3. The Site will provide each team with the use of one suitably equipped computer
system, access to the contest language environments, and access to the
appropriate manual(s). If necessary, teams competing at a particular satellite site
may be required to provide a copy of the language systems for their use during the
contest. Such software will be subject to examination and qualification or
disqualification by the Site Director.
4. The Site will provide a printing facility that will be shared among the contestants.
No printing will be allowed to printers directly connected to team machines,
although some sites may use networked printing facilities shared by all teams.
5. Each team will use a single computer. All teams will have equivalent computing
equipment. Equivalent is understood to mean that each computer system and the
installed software is sufficient to prepare, test, and submit solutions to the contest
problems in a timely manner without experiencing significant delays that would
not also be experienced using any other contest system in use at the same or a
different contest site. In particular, the term equivalent does not necessarily mean
identical.
Amending the Rules
1. Amendments to these rules may be proposed at any time by individuals or groups
affected by them.
2. Proposed amendments must be presented in the form of specific modifications or
additions to these rules. They must be sent in written form (not e-mail) and
signed by the proposer(s), to the Regional Contest Director.

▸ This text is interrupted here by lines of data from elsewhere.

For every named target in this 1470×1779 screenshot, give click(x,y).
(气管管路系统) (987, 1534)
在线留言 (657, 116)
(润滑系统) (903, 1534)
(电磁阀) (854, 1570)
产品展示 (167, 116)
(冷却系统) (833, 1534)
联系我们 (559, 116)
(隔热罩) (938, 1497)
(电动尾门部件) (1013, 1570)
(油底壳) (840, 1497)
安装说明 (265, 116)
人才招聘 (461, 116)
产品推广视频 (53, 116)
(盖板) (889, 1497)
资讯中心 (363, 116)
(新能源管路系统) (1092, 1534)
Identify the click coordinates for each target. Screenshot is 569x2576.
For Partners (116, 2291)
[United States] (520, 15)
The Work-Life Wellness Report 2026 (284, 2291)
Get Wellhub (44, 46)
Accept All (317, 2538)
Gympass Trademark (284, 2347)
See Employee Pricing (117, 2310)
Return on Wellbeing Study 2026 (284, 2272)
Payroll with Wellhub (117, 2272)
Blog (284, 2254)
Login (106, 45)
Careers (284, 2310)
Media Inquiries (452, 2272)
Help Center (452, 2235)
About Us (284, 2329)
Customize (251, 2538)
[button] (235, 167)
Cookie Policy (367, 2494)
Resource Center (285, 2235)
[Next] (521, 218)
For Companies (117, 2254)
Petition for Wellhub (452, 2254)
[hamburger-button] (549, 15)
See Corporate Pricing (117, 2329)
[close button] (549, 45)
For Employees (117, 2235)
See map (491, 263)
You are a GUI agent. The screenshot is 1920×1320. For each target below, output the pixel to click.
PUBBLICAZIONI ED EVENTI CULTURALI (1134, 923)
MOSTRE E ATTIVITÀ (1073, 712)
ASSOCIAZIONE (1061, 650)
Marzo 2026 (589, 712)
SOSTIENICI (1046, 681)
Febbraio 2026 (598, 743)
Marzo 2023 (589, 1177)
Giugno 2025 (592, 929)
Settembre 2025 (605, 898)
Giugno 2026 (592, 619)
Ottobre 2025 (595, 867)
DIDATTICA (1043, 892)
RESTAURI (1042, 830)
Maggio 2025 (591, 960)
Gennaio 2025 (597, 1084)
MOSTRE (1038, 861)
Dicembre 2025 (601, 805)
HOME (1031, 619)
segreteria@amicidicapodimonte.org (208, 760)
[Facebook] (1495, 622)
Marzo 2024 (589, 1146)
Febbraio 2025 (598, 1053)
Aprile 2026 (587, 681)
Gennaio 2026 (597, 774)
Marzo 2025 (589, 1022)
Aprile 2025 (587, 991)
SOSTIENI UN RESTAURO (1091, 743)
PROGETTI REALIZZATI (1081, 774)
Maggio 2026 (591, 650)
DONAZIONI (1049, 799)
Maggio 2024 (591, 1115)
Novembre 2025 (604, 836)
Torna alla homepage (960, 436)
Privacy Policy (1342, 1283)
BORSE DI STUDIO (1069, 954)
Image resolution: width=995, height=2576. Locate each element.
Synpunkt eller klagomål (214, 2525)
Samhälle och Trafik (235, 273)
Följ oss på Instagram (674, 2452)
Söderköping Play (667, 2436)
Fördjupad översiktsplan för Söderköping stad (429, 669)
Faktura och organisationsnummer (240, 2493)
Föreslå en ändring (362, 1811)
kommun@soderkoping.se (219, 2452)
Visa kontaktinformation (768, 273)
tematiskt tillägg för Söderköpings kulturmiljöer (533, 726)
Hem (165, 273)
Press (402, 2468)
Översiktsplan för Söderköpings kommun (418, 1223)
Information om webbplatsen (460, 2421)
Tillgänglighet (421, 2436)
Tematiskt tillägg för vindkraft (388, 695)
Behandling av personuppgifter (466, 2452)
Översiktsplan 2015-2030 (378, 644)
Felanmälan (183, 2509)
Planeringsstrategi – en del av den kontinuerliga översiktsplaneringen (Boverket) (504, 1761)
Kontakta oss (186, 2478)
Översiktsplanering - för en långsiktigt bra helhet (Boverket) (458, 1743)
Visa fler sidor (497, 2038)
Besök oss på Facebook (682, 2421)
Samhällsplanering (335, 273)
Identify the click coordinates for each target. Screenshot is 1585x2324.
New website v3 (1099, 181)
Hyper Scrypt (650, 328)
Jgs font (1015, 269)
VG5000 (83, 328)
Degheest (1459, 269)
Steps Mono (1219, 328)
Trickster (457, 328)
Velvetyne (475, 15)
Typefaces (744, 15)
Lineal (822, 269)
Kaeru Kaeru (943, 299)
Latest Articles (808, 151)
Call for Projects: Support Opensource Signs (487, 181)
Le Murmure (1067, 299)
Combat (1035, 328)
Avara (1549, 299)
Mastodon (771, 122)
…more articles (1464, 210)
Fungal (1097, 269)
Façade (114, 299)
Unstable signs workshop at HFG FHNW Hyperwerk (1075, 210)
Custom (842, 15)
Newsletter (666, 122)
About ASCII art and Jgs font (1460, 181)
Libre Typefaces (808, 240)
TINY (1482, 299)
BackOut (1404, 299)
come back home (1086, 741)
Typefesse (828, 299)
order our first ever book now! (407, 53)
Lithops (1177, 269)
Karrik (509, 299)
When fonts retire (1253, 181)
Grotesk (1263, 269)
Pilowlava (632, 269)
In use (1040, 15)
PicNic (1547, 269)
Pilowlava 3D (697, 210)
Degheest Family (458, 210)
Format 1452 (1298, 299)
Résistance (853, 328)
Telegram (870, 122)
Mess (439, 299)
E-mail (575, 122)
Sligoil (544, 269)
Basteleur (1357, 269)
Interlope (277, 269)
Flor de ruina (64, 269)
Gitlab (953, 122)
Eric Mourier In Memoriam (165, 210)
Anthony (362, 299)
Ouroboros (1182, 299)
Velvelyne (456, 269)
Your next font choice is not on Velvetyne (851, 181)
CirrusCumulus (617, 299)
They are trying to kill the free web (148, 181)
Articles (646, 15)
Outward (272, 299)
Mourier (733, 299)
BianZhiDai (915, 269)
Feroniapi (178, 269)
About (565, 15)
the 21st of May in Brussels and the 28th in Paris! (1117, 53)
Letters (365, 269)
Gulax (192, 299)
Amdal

3. Proposed amendments that conflict with the general regional contest rules will not
be adopted.
4. Proposed amendments received no later than one month after each regional
contest are considered by the NCNA Steering Committee before the date of the
contest finals. The amended NCNA regional rules are presented to the ICPC
International Steering Committee at the contest finals.
5. The region-specific contest rules (as variations to the general regional contest
rules) must be approved by the ICPC International Steering Committee. If
amendments result in disapproval of the NCNA regional rules, the effect of any
amendment causing disapproval will be removed.